Today, we’re starting with my favorite (so far) piece of audio tech. I had originally planned to save the Amazon Echo for a later post, since it’s only a recent acquisition. But faves come first, right?

1st Generation Echo

The funny thing is, I didn’t purchase the Amazon Echo with audiobook listening in mind. I already had a fairly nice Bluetooth speaker for that. My real reason for getting the Echo lies somewhere between laziness and convenience. I suspect that’s the case with most consumers…But we’ll go with convenience for the sake of my dignity.

I have a bad knee that’s been giving me a lot of problems lately, so I initially bought the Echo for its voice activation technology. Anyone with mobility issues knows what a toll the daily ups and downs takeon your body. Being able to control things like the lights, the thermostat, my space heater, and so on saves me a lot of trips (and pain!). For example, I like to watch TV in bed at night with a lamp on, but I hate having to get up to turn the lamp off after I’ve already gotten sleepy. The Amazon Echo solves that. [Insert joke about first world problems here].

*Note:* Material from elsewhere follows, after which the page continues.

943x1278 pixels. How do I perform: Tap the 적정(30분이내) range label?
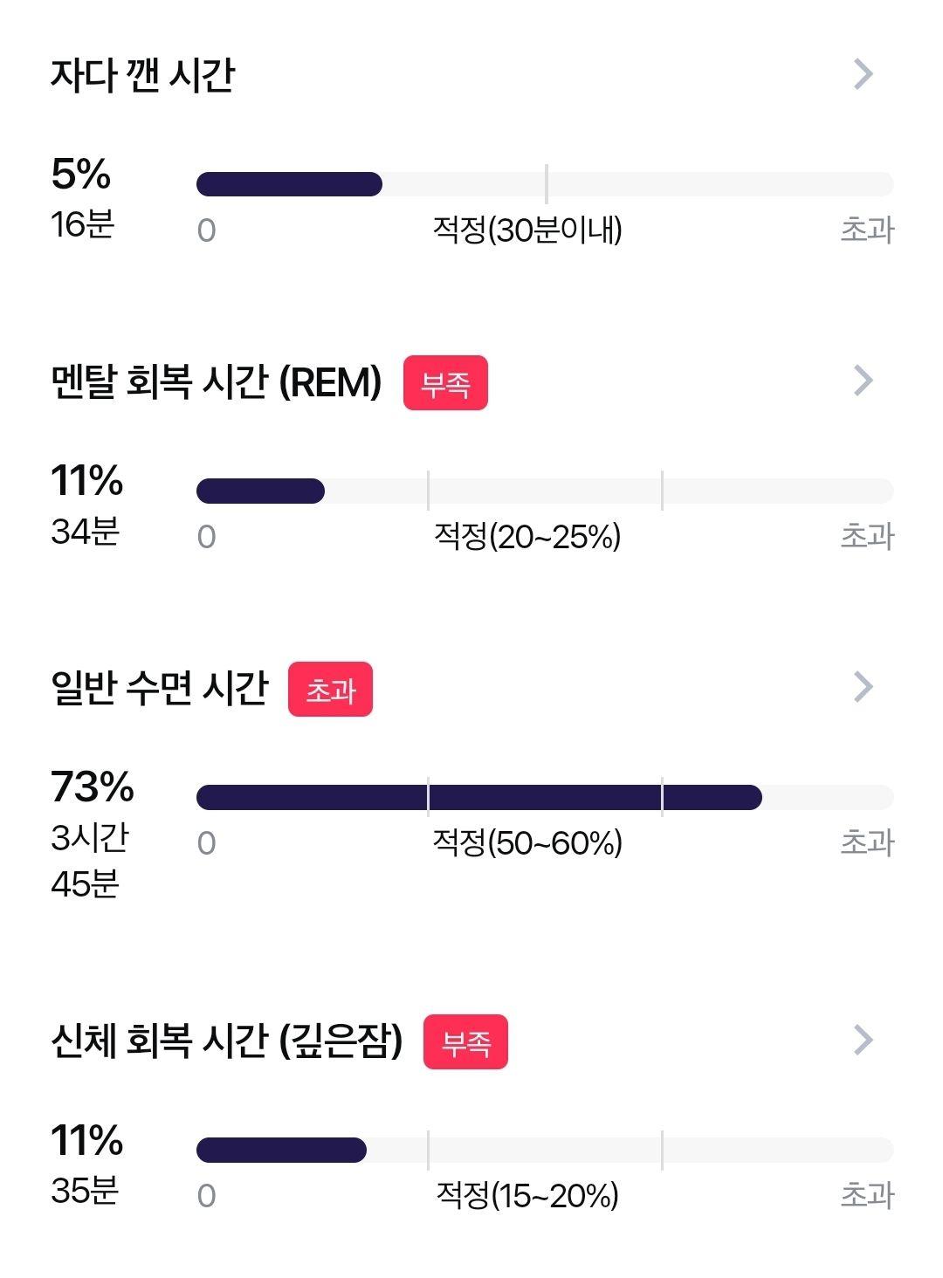pos(527,230)
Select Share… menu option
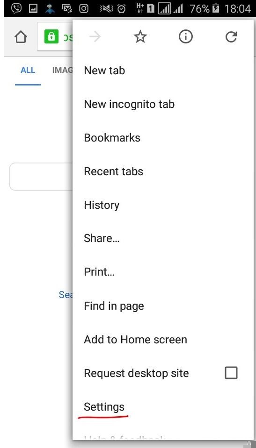This screenshot has height=448, width=256. (102, 238)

In all seriousness, this device can make the lives of folks with injuries or disabilities so much easier. I’m talking anything from arthritis to visual impairment. Plus, it’s just really cool.

Not long after buying the Echo, I started listening to Tal M. Klein’s Technothriller The Punch Escrow. It takes place in the year 2147, when AIs are widely used and almost humanlike. Needless to say, it was both a cool and freaky experience when paired with the Echo.

As For Audiobooks

After hearing my first audiobook through the Echo, it became clear to me that I no longer needed my Bluetooth speaker. By comparison, the Bose speaker seemed antiquated and technologically inferior. Although, in fairness, the Bose speaker produced a higher quality of sound. But the many features and overall “coolness” of the Echo far outweighed the Bose’s crystalline sound.

And the sound quality of the Echo is actually pretty good. With a 2.5 inch woofer (for the low notes) and a 2 inch tweeter (to hit the high notes), I was impressed by the Echo’s sheer volume. I have a vaulted ceiling in my living room and kitchen, which I typically hate because of its ability to swallow and distort sound. But the Echo’s output stands up fairly well against it. Input is a different story. The vaulted ceiling still swallows my voice, which sometimes makes it difficult for the Echo to hear me properly, even when standing two feet away from it. I have the same issue when using a speakerphone, so I blame the ceiling more than the technology. It should be noted that my Echo is of the first generation. The newer model, which rolls out on October 31, is supposed to have enhanced sound and voice recognition qualities.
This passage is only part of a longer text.